Под Ужгородом этой разрушительной техникой они воспользоваться не успели. И зубчатки не сделали. На всю линию два-три зубца.

Козодоев довольно ухмыляется.

— Хорошую я штуку достал, товарищ комбат? Что бы мы без нее делали?

— Без нее полный зарез, — подтверждает Валиков.

На товарной станции я выхожу. «Команда» дрезины возвращается назад, на НП.

В штабе встречаю майора Красина, капитана Исаева, Тучкова, других командиров из нашей бригады. Со многими я еще не знаком. Это новички.

— Зачем вызвали? — спрашиваю Красина. Майор таинственно улыбается:

— Сейчас узнаешь.

Открывается дверь соседней комнаты. Нас приглашают туда. На большом столе стоят кувшины с вином, на тарелках — хлеб, консервы, виноград.

Пока мы рассаживаемся, выходит подполковник Истомин.

— Я пригласил вас, товарищи офицеры, — говорит он, — чтобы мы вместе отметили годовщину Великого Октября. Наполните бокалы.

После первых тостов начинаются разговоры.

Мы сидим вместе с Тучковым. Он изменился: лицо погрубело, в плечах стал еще шире, голос тверже, движения спокойнее и увереннее.

Мы можем говорить с ним без передышки, наверное, несколько суток подряд. Конечно, больше воспоминания.

— Помнишь, как в Москве сидели на крыше, гасили зажигалки?

— А помнишь, как ты выбросил в снег патроны? Хотел быстрей на фронт…

— Да. Правильно говорил Тепляков: всем останется, всем достанется.

— Где-то он сейчас?

— Мне писали ребята. Встретили его на Первом Белорусском.

— Это, наверное, после двадцатого рапорта. А Кременецкий по-прежнему в спецшколе.

— «Что вы улыбаетесь, как лошадь на овес?»

— А помнишь, как нас муштровал вот этот злодей? — говорю я, кивая в сторону Исаева.

Исаев улыбается, отвечает:

— Ничего. Зато толк из вас вышел. Мое воспитание!

Тучков тихо напевает:

Таня, Танюша, Татьяна моя, Помнишь ты знойное лето это?

— Скажи, Василий, а где Оля?

— Во фронтовом госпитале, в Кракове…

— Хирург?

— Хирург. Медаль недавно получила «За боевые заслуги». Кто бы мог подумать, тихая, робкая Оля — хирург. Вчера получил письмо. Кстати, там написано: «передай привет Крылову». Приветы я всегда передавать забываю.

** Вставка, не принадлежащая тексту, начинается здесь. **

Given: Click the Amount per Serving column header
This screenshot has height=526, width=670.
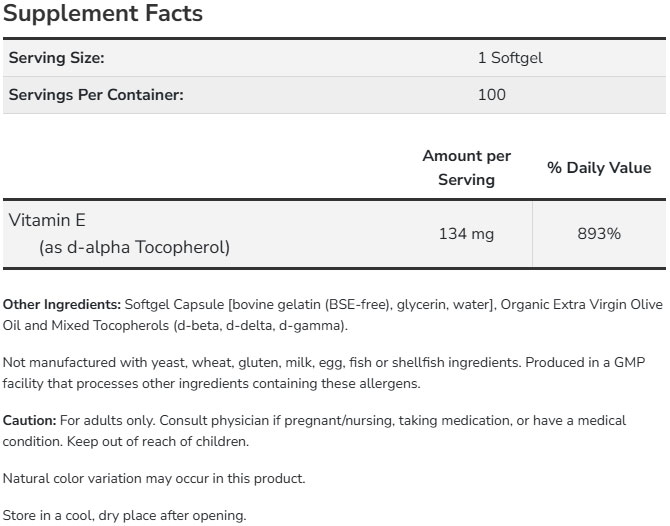Looking at the screenshot, I should click(466, 168).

— А я на днях письмо получил от Владика… Перебрался из Казани в Москву, поступил в Московский университет, на физико-математический…

— Ну, Владька — голова!

— Пишет, что несколько раз приходил к нашей школе. Кто из нас не придет к ней, если окажется в Москве? Теперь там госпиталь…

— А Ингу вспоминаешь?

Я говорю «нет», хотя, конечно, вспоминаю. К чему сейчас этот разговор?

Подполковник Истомин предлагает поднять тост в память о тех, кто пал в боях с фашистскими захватчиками.

Мы все встаем. Тучков поворачивается ко мне, шепчет:

— Сашка, не забудем Лешу Курского, мушкетера, артиллериста и пулеметчика!

Следующий тост за победу, за разгром гитлеровской, фашистской Германии.

Приходит из штабной батареи баянист.

Мы отодвигаем стол к стенке.

— Крылов! — кричит мне майор Красин. — Давай-ка спляшем русского!

И мы пляшем, старательно отбивая чечетку, идем вприсядку, боком. И не знают ни Красин, ни Крылов, что пляшут они в последний раз…

Шандорне и мальчик Иштван

В середине ноября фашистская оборона снова прорвана.

— Крылов, твоя батарея будет головной, — командует по телефону Красин. — Поезжай с Бородинским на разведку пути. Сейчас пришлю тебе «газик».

«Газик» мчится ровной, гладкой дорогой. Иногда останавливаемся, осматриваем мосты: выдержат ли тяжесть орудий? Или ищем брод. Делаем пометки на карте.

Над нами низко пролетают ИЛы — одна шестерка за другой. Идут поторапливать противника.